# equipment



## firestorm (Feb 1, 2003)

come on whos piranhas have disstroyed equipment before (including nets!!!)


----------



## MPower (Jan 29, 2003)

Besides nets, tail whipping heaters, Chewing up fake plants. Thats it.


----------



## luva40 (Jan 5, 2003)

My live plants get mowed every other day. Whats their secret.
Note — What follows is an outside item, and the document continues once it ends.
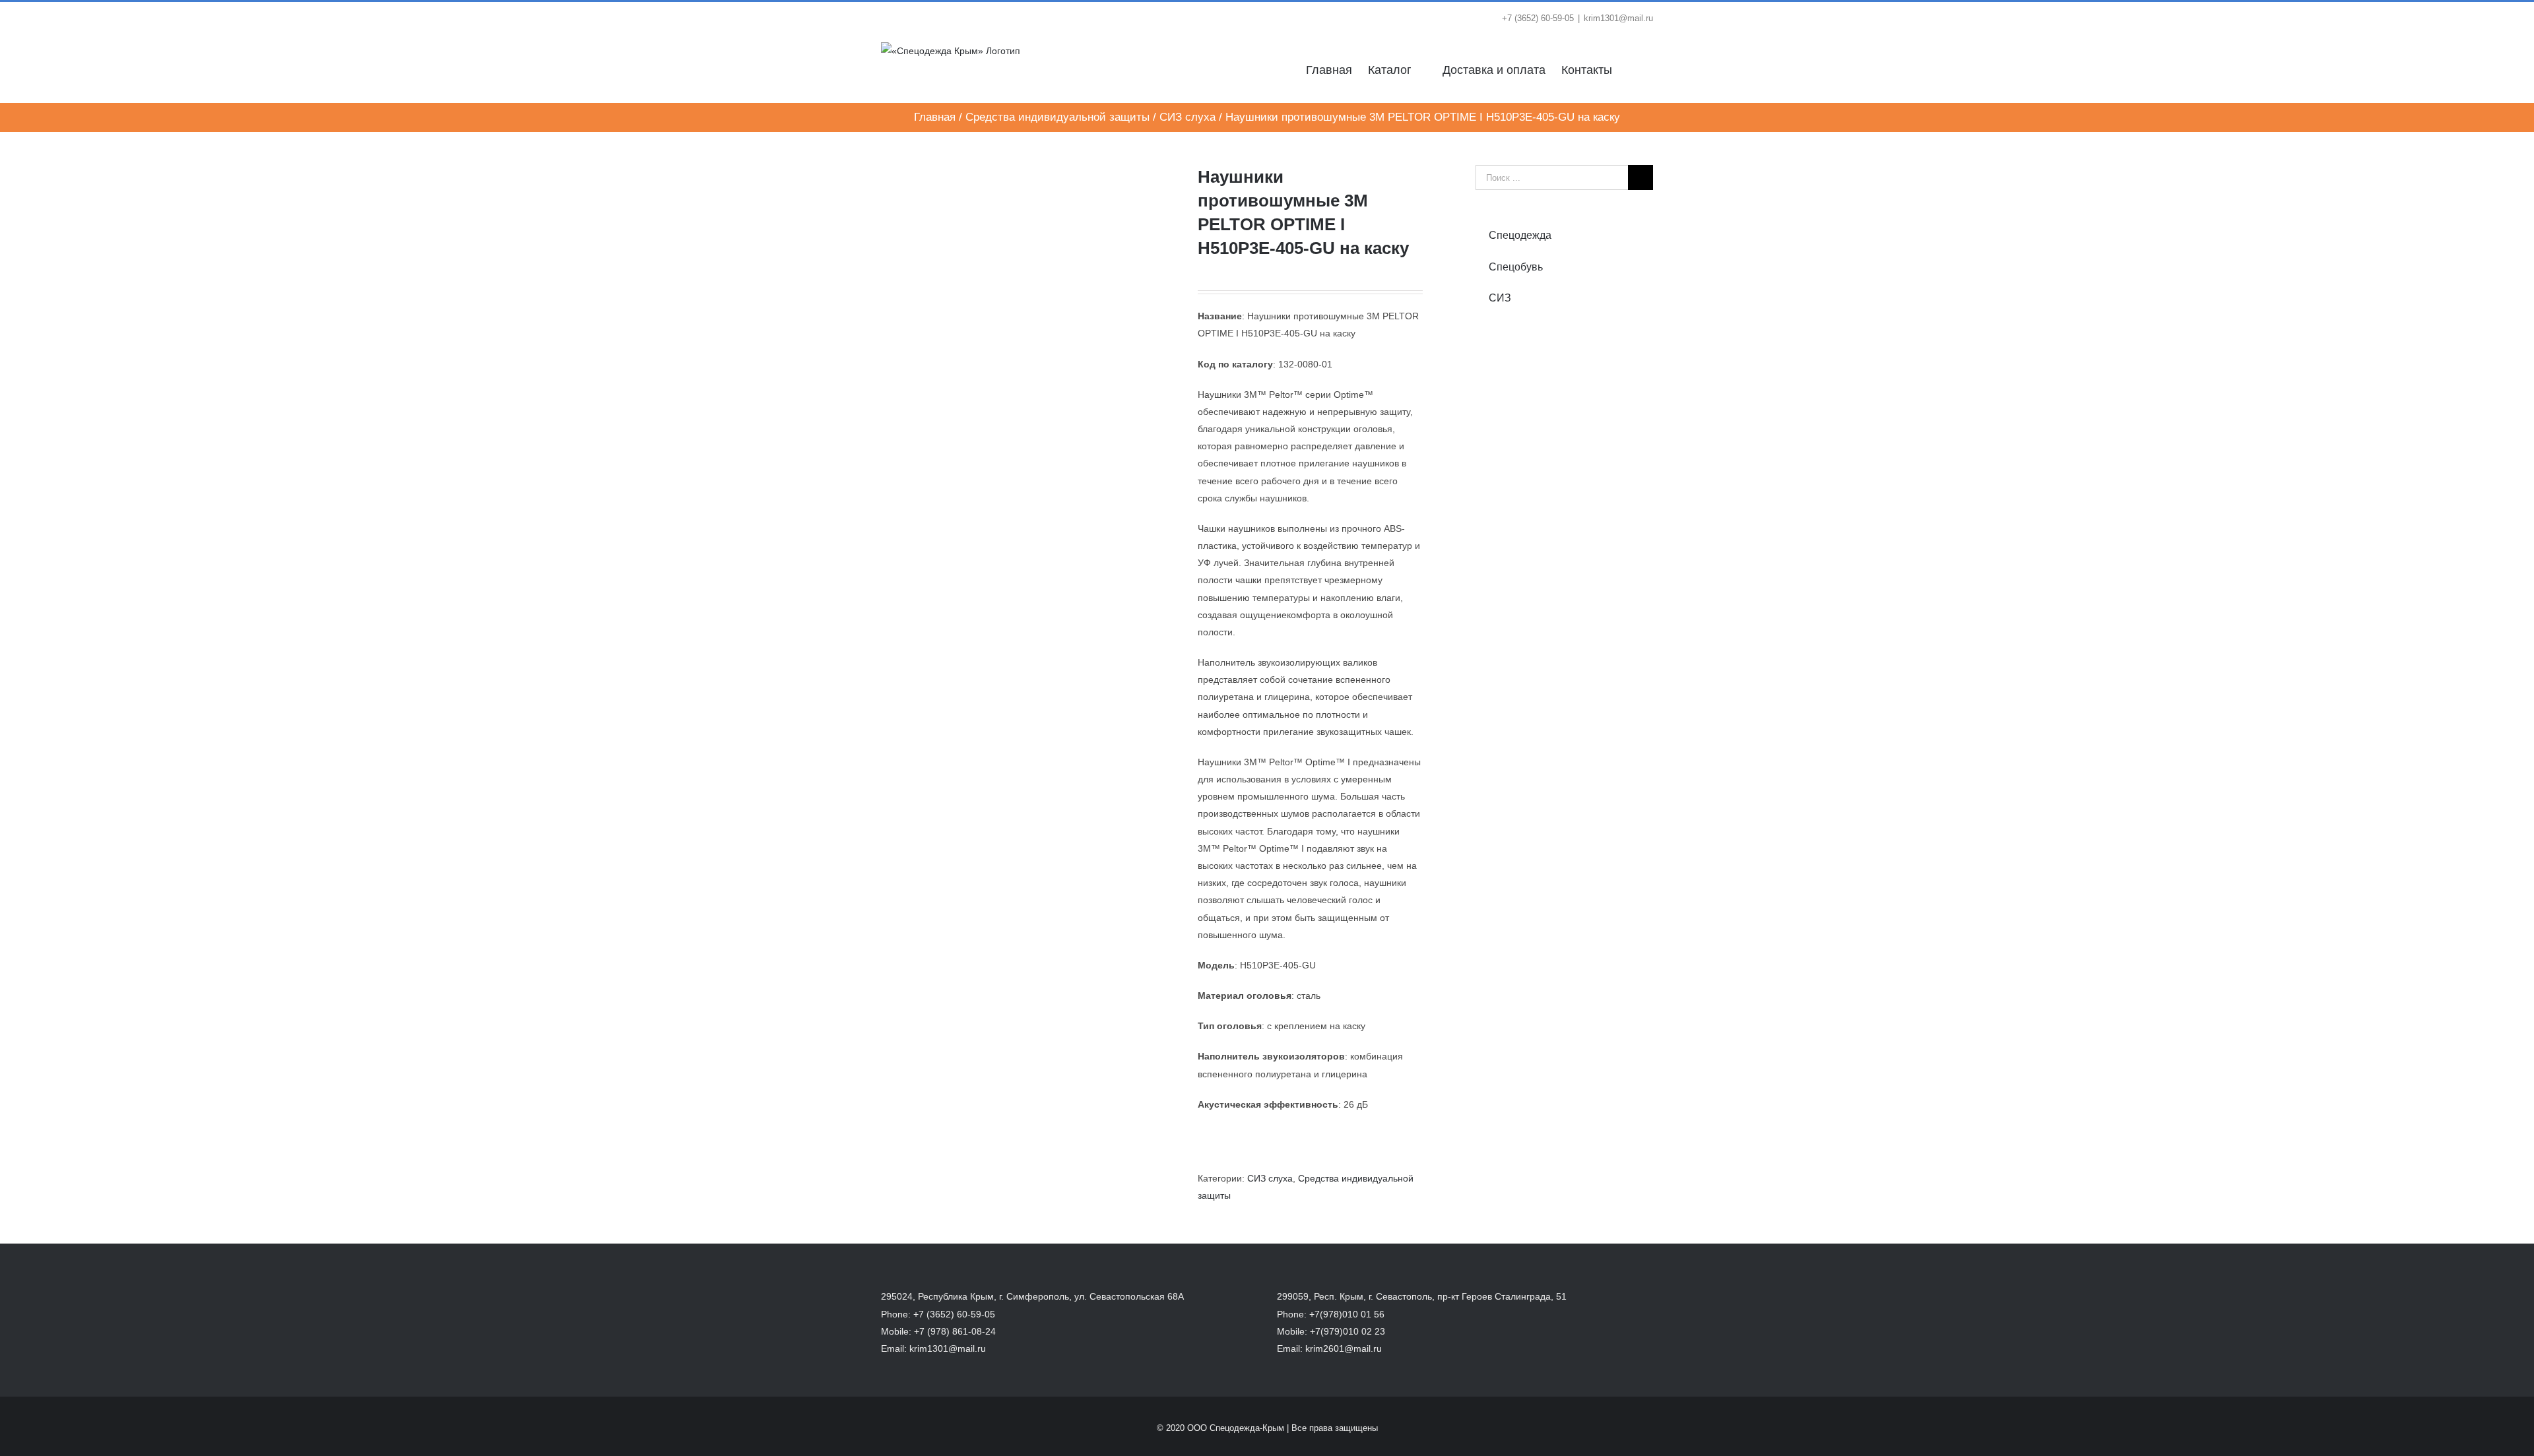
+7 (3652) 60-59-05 (954, 1314)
I can only get off my a** every other week and mow.

-Kevin-


----------



## Xenon (Nov 15, 2002)

Moved to equipment questions.


----------



## nitrofish (Jan 14, 2003)

3 air hoses bitten thru,a coulpe plastic plants chewed up and 1 heater smashed so far


----------



## Judazzz (Jan 13, 2003)

A couple of nets, one heater and a shizload of live plants...


----------



## Sir Nathan XXI (Jan 29, 2003)

nets, live plants, driftwood, suction cups on my heaters, scatched my glass


----------



## DiXoN (Jan 31, 2003)

i went through 2 heaters in 2 weeks until i got a heater guard i dont have live plants anymore as they just dont survive my fake plants do last longer but still end up looking shabby and now dont have a bubble curtain any more due to hose damage .i have 4 nets all with holes in but wont buy any untill i need a new one as i dont plan on taking my fish out in the near future


----------